## Problem to work on
Each entry has to be reproduced in full, exactly as given.
[[ Material for the task open ]]
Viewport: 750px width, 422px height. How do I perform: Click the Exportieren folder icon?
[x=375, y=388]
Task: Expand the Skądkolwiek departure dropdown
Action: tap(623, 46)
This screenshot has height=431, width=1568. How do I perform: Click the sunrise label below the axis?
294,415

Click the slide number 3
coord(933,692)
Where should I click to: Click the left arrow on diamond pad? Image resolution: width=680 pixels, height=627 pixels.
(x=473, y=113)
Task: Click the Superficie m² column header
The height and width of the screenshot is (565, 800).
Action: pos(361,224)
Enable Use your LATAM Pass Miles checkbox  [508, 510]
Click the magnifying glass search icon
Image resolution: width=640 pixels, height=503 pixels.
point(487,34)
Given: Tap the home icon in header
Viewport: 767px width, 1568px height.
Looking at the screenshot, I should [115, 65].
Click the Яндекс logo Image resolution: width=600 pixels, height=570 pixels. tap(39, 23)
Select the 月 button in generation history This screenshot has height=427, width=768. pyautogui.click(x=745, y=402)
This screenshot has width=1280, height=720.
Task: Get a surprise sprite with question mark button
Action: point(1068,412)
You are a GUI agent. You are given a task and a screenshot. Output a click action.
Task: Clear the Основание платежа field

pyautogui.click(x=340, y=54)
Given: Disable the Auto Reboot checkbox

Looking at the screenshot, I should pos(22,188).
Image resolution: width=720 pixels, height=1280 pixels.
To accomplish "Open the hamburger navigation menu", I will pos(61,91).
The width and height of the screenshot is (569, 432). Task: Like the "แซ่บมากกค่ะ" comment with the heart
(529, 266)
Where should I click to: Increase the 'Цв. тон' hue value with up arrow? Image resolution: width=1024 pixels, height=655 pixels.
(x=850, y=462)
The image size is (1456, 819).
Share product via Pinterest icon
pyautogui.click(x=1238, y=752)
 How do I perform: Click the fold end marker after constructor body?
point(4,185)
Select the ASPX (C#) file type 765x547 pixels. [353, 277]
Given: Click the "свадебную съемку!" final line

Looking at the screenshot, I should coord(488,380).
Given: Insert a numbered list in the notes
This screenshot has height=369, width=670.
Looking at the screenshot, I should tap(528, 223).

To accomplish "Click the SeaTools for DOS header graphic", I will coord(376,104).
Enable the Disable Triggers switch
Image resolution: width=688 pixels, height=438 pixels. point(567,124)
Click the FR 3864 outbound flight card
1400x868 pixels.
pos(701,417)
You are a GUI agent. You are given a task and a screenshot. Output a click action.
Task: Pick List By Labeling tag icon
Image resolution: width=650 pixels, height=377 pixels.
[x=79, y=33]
[[ Material for the task closed ]]
## The completed task
Viewport: 750px width, 422px height. How do I perform: Click the Exportieren folder icon?
[x=375, y=388]
Task: Expand the Skądkolwiek departure dropdown
Action: tap(623, 46)
This screenshot has height=431, width=1568. How do I perform: Click the sunrise label below the axis?
294,415

Click the slide number 3
coord(933,692)
Where should I click to: Click the left arrow on diamond pad? Image resolution: width=680 pixels, height=627 pixels.
(x=473, y=113)
Task: Click the Superficie m² column header
The height and width of the screenshot is (565, 800).
Action: pos(361,224)
Enable Use your LATAM Pass Miles checkbox  [508, 510]
Click the magnifying glass search icon
Image resolution: width=640 pixels, height=503 pixels.
point(487,34)
Given: Tap the home icon in header
Viewport: 767px width, 1568px height.
Looking at the screenshot, I should [115, 65].
Click the Яндекс logo Image resolution: width=600 pixels, height=570 pixels. tap(39, 23)
Select the 月 button in generation history This screenshot has height=427, width=768. pyautogui.click(x=745, y=402)
This screenshot has width=1280, height=720.
Task: Get a surprise sprite with question mark button
Action: point(1068,412)
You are a GUI agent. You are given a task and a screenshot. Output a click action.
Task: Clear the Основание платежа field

pyautogui.click(x=340, y=54)
Given: Disable the Auto Reboot checkbox

Looking at the screenshot, I should pos(22,188).
Image resolution: width=720 pixels, height=1280 pixels.
To accomplish "Open the hamburger navigation menu", I will pos(61,91).
The width and height of the screenshot is (569, 432). Task: Like the "แซ่บมากกค่ะ" comment with the heart
(529, 266)
Where should I click to: Increase the 'Цв. тон' hue value with up arrow? Image resolution: width=1024 pixels, height=655 pixels.
(x=850, y=462)
The image size is (1456, 819).
Share product via Pinterest icon
pyautogui.click(x=1238, y=752)
 How do I perform: Click the fold end marker after constructor body?
point(4,185)
Select the ASPX (C#) file type 765x547 pixels. [353, 277]
Given: Click the "свадебную съемку!" final line

Looking at the screenshot, I should coord(488,380).
Given: Insert a numbered list in the notes
This screenshot has height=369, width=670.
Looking at the screenshot, I should tap(528, 223).

To accomplish "Click the SeaTools for DOS header graphic", I will coord(376,104).
Enable the Disable Triggers switch
Image resolution: width=688 pixels, height=438 pixels. point(567,124)
Click the FR 3864 outbound flight card
1400x868 pixels.
pos(701,417)
You are a GUI agent. You are given a task and a screenshot. Output a click action.
Task: Pick List By Labeling tag icon
Image resolution: width=650 pixels, height=377 pixels.
[x=79, y=33]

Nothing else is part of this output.